◆ **Work required**:
The lines to repeat are those below from the one containing "Wed, 7th Oct 6:15 AM (71, 660)" down to the one containing "Angela Briggs (100, 298)", both included; reproduce them exactly and nothing else.

** Opening Record set block **

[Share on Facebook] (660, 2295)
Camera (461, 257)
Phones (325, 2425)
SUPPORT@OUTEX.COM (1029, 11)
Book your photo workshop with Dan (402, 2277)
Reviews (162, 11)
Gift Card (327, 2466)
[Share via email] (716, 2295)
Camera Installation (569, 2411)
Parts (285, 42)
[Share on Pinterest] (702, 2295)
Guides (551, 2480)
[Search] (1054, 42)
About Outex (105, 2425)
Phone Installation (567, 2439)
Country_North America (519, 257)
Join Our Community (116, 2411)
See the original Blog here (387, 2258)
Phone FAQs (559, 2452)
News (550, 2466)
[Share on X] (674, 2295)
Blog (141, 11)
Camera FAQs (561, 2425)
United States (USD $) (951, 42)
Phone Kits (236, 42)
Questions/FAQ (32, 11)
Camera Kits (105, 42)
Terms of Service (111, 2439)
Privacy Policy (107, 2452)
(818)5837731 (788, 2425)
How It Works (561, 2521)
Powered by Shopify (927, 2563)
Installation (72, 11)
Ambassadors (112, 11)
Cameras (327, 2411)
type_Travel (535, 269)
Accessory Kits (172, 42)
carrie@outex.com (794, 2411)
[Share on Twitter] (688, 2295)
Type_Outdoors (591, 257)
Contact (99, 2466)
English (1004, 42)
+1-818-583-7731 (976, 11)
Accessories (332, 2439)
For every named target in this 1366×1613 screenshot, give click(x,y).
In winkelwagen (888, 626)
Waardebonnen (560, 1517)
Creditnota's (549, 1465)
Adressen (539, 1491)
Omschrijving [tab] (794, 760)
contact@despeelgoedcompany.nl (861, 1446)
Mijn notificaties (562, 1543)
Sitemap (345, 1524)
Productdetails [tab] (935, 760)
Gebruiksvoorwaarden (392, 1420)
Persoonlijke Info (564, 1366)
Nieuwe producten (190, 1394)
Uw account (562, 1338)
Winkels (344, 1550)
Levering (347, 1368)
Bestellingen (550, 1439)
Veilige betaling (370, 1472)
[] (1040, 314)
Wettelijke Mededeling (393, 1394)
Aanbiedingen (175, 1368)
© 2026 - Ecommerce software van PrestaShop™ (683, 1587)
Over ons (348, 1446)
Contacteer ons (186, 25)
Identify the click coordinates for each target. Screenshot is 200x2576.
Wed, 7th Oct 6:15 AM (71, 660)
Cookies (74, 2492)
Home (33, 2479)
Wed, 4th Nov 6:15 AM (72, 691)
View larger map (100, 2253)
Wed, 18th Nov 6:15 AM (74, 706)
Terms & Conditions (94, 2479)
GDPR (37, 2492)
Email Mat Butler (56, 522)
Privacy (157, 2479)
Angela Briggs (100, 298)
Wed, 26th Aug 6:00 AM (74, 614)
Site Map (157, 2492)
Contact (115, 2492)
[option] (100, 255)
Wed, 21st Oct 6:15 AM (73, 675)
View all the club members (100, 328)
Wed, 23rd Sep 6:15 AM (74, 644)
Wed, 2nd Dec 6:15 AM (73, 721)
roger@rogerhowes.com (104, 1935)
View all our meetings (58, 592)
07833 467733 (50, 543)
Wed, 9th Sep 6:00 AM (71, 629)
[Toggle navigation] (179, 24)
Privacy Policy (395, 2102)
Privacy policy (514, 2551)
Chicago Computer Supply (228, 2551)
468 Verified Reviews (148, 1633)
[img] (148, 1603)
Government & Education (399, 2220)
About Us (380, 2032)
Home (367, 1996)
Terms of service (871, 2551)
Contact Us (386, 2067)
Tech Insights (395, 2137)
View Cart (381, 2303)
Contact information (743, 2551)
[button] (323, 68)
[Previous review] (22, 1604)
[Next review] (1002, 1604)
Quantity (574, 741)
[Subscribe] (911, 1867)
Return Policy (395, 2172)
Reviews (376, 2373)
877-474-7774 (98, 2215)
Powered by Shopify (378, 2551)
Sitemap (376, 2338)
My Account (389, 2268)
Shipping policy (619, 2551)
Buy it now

** Closing Record set block **

◆ **Result below**:
Wed, 7th Oct 6:15 AM (71, 660)
Cookies (74, 2492)
Home (33, 2479)
Wed, 4th Nov 6:15 AM (72, 691)
View larger map (100, 2253)
Wed, 18th Nov 6:15 AM (74, 706)
Terms & Conditions (94, 2479)
GDPR (37, 2492)
Email Mat Butler (56, 522)
Privacy (157, 2479)
Angela Briggs (100, 298)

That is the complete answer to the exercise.